Wandering Thoughts archives


When you make changes, ZFS updates much less stuff than I thought

In the past, for example in my entry on how ZFS bookmarks can work with reasonable efficiency, I have given what I think of as the standard explanation of how ZFS's copy on write nature forces changes to things like the data in a file to ripple up all the way to the top of the ZFS hierarchy. To quote myself:

If you have an old directory with an old file and you change a block in the old file, the immutability of ZFS means that you need to write a new version of the data block, a new version of the file metadata that points to the new data block, a new version of the directory metadata that points to the new file metadata, and so on all the way up the tree, [...]

This is wrong.
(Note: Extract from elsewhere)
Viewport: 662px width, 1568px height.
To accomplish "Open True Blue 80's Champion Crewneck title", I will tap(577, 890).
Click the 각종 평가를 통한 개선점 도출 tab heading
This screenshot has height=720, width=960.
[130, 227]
ZFS is structured so that it doesn't have to ripple changes all the way up through the filesystem just because you changed a piece of it down in the depths of a directory hierarchy.

How this works is through the usual CS trick of a level of indirection. All objects in a ZFS filesystem have an object number, which we've seen come up before, for example in ZFS delete queues. Once it's created, the object number of something never changes. Almost everything in a ZFS filesystem refers to other objects in the filesystem by their object number, not by their (current) disk location. For example, directories in your filesystem refer to things by their object numbers:

# zdb -vv -bbbb -O ssddata/homes cks/tmp/testdir
   Object  lvl   iblk   dblk  dsize  dnsize  lsize   %full  type
  1003162    1   128K    512      0     512    512  100.00  ZFS directory
    microzap: 512 bytes, 1 entries
       ATESTFILE = 1003019 (type: Regular File)

The directory doesn't tell us where ATESTFILE is on the disk, it just tells us that it's object 1003019.

In order to find where objects are, ZFS stores a per filesystem mapping from object number to actual disk locations that we can sort of think of as a big file; these are called object sets. More exactly, each object number maps to a ZFS dnode, and the ZFS dnodes are stored in what is conceptually an on-disk array ('indexed' by the object number). As far as I can tell, an object's dnode is the only thing that knows where its data is located on disk.

So, suppose that we overwrite data in ATESTFILE. ZFS's copy on write property means that we have to write a new version of the data block, possibly a new version of some number of indirect blocks (if the file is big enough), and then a new version of the dnode so that it points to the new data block or indirect block. Because the dnode itself is part of a block of dnodes in the object set, we must write a new copy of that block of dnodes and then ripple the changes up the indirect blocks and so on (eventually reaching the uberblock as part of a transaction group commit). However, we don't have to change any directories in the ZFS filesystem, no matter how deep the file is in them; while we changed the file's dnode (or if you prefer, the data in the dnode), we didn't change its object number, and the directories only refer to it by object number. It was object number 1003019 before we wrote data to it and it's object number 1003019 after we did, so our cks/tmp/testdir directory is untouched.

Once I thought about it, this isn't particularly different from how conventional Unix filesystems work (what ZFS calls an object number is what we conventionally call an inode number). It's especially forced by the nature of a copy on write Unix filesystem, given that due to hardlinks a file may be referred to from multiple directories. If we had to update every directory a file was linked from whenever the file changed, we'd need some way to keep track of them all, and that would cause all sorts of implementation issues.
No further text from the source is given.